** Assignment **
Return the lines below exactly, please, from the one containing "Image resolution: width=800" through the last one, both included, and leave out any pictures.

** Task input **
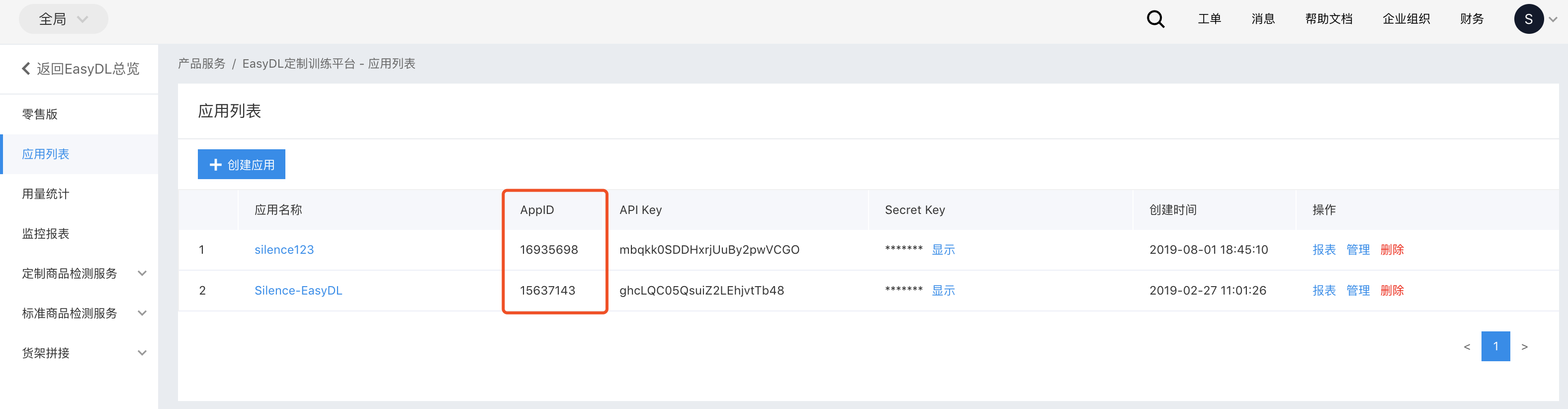Select 监控报表 in sidebar
This screenshot has height=409, width=1568.
(x=46, y=233)
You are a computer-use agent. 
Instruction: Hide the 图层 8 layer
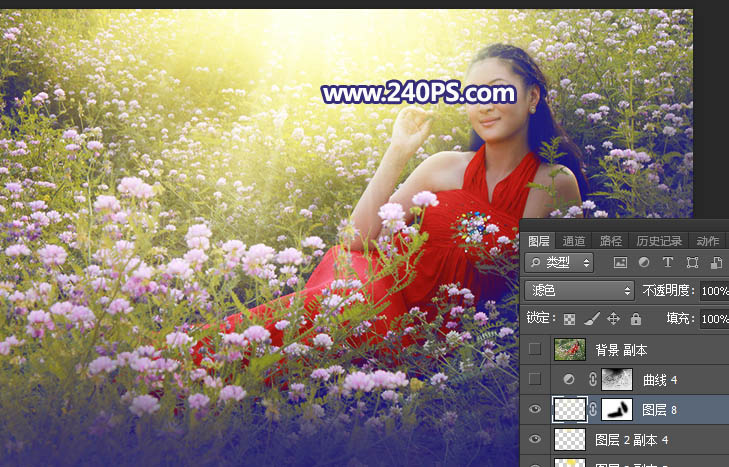pos(534,409)
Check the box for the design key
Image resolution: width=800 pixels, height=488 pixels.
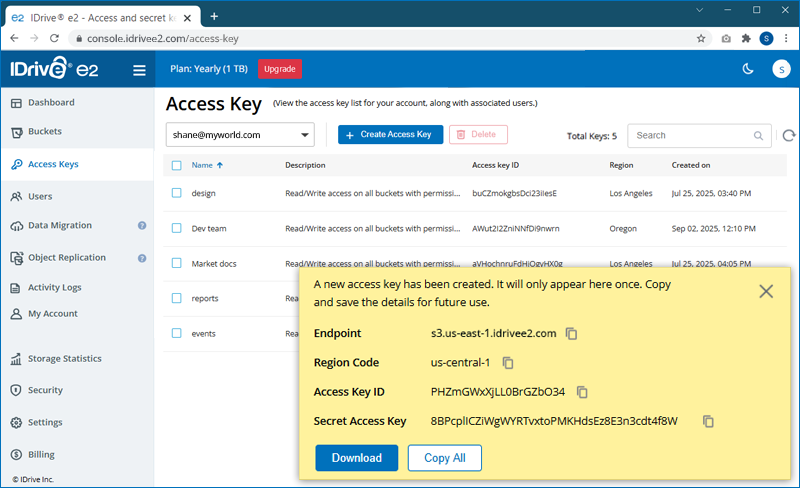click(176, 193)
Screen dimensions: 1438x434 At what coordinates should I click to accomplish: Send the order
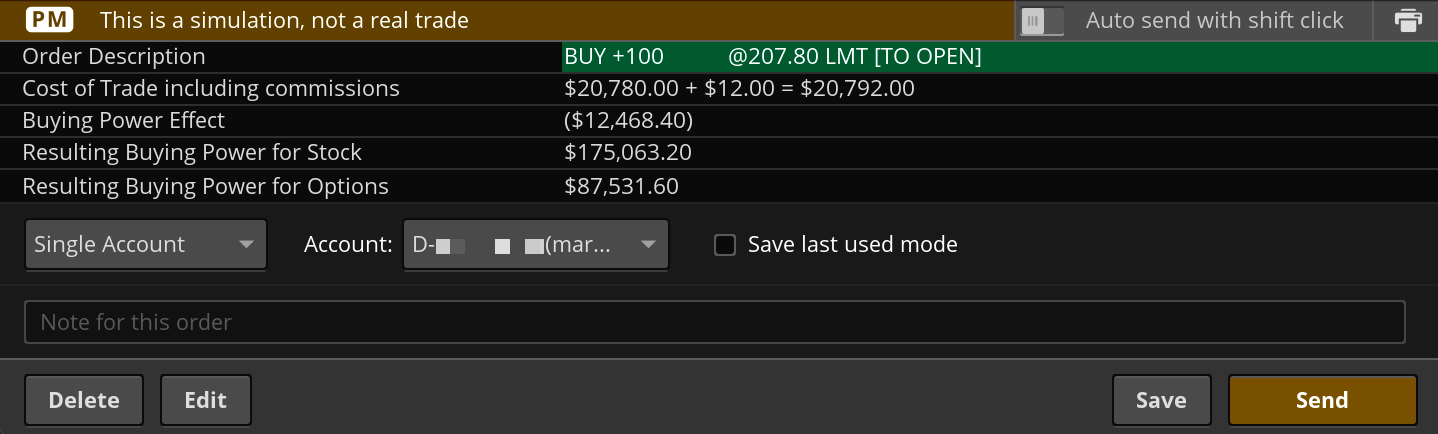(x=1322, y=400)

** Output **
Image resolution: width=800 pixels, height=488 pixels.
click(176, 193)
Screen dimensions: 1438x434 At what coordinates should I click to accomplish: Send the order
(x=1322, y=400)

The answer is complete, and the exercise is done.